The rules for installing a new battery system have some pretty important limits on location, with the general vibe being an external house wall or inside a garage being ideal locations.

The standards prohibit batteries being installed in a “habitable room” (basically anything inside), or anywhere obviously stupid (wall cavities, ceiling spaces etc) or anywhere that might be a dangerous if something goes wrong (eg evacuation route, or near flammable material).

Batteries can also not be installed close to windows or doors, or other electronic appliances such as hot water units or air conditioners.

If the battery is installed on the other side of a habitable room then it needs to have appropriate shielding between it and the room.

Finally category 3 batteries have a few more limits, and in particular category 3 lithium batteries or high voltage battery systems have to be installed in a structure detached from the house.

Existing System

The “good” news if you’ve got a system that pre-dates the new rules coming in is that they don’t apply retrospectively so you aren’t legally required to do anything to your system. That being said, the rules are very much there for your safety, so if there’s a glaring anomaly between your system and the updated rules, it is certainly worth considering modifying things to be more complaint.
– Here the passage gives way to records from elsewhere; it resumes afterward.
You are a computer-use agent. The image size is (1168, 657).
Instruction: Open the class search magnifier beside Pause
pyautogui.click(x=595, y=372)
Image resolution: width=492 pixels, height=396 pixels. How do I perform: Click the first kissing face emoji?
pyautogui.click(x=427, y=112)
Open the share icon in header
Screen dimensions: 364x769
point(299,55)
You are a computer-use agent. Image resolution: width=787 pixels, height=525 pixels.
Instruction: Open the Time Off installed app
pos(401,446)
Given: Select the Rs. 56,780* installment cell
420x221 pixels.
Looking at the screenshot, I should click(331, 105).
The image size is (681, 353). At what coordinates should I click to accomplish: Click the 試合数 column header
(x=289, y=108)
But the key thing to note is that any upgrade or modification to an existing system triggers a requirement that the whole system meet the new standards.
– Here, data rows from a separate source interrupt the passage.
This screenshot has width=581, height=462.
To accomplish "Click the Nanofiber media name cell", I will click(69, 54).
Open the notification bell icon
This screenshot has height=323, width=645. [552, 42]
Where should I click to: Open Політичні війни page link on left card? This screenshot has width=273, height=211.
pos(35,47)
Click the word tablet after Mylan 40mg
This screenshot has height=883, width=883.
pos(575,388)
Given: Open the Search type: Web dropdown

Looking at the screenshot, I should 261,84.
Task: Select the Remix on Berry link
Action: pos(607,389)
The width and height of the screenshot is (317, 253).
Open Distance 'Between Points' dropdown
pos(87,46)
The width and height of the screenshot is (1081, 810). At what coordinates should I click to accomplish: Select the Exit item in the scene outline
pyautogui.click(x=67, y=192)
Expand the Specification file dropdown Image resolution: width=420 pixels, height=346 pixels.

And in addition there are some complex rules regarding the safety equipment required to be worn for inspection and maintenance of systems, especially older lead-acid ones, but the specific rules can only be accessed by purchasing a copy of the Standards, so it is very difficult for a normal home user to know exactly what rules they are required to follow, especially when following the rules is often a requirement for the warranty.

Conclusion

We do provide an inspection and maintenance service for solar systems and batteries, and the Tasmanian Government does recommend it be carried out every year or two, but please don’t hesitate to give us a call if you have any questions.

The battery rules may sound complicated, but as a one off consideration, it is worth getting everything right so you can enjoy your system safely and worry free for years to come.